> **Listed records**:

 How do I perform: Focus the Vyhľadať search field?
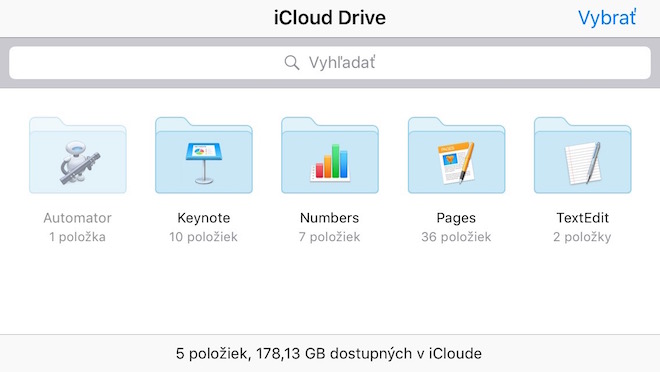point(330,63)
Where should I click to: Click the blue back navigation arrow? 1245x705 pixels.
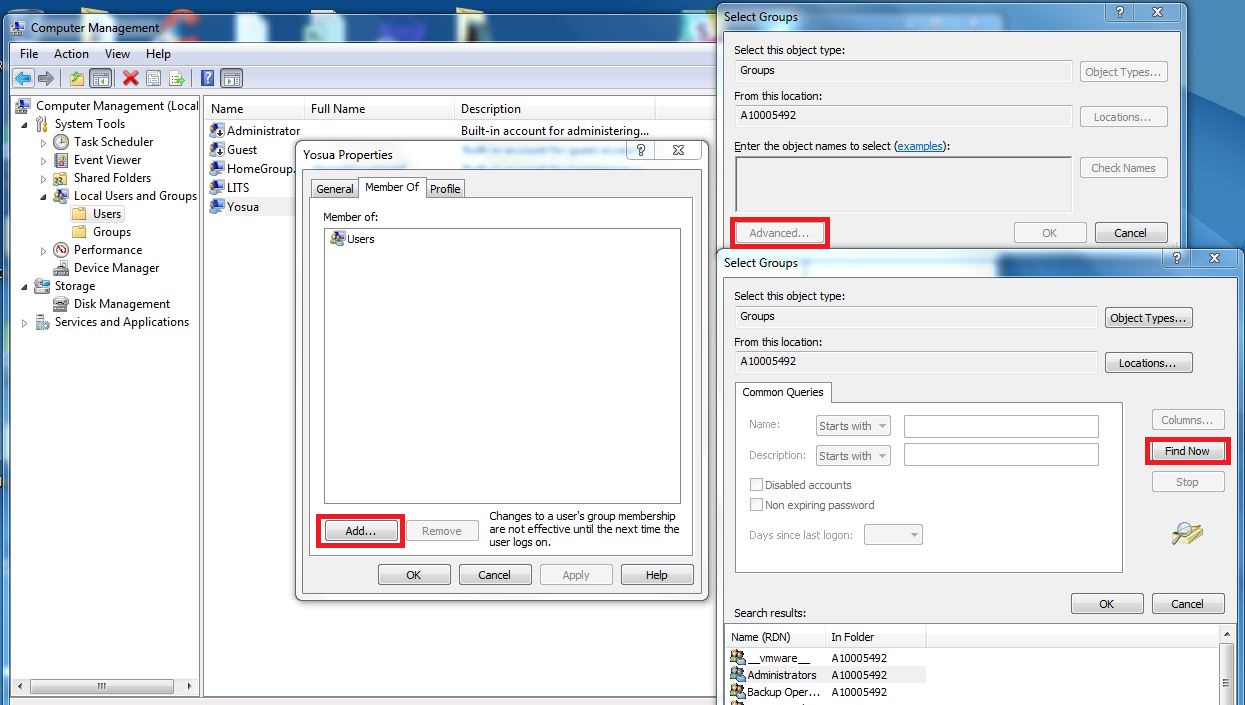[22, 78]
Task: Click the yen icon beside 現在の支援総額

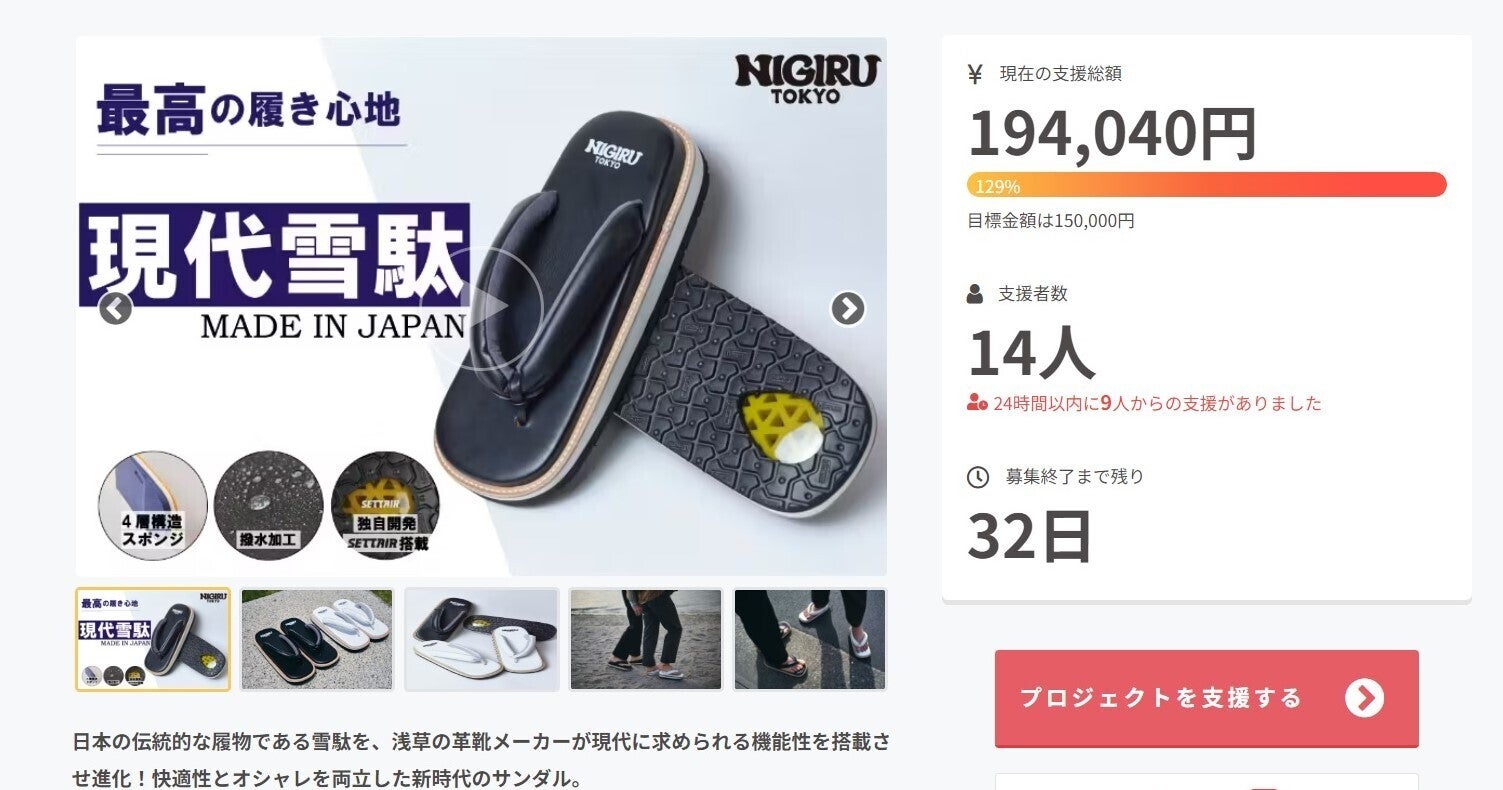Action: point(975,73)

> **Task prompt**: Return all the records above exactly, pictures omitted.

> **Task output**:
 How do I perform: Focus the Vyhľadať search field?
point(330,63)
Where should I click to: Click the blue back navigation arrow? 1245x705 pixels.
[22, 78]
Task: Click the yen icon beside 現在の支援総額

Action: point(975,73)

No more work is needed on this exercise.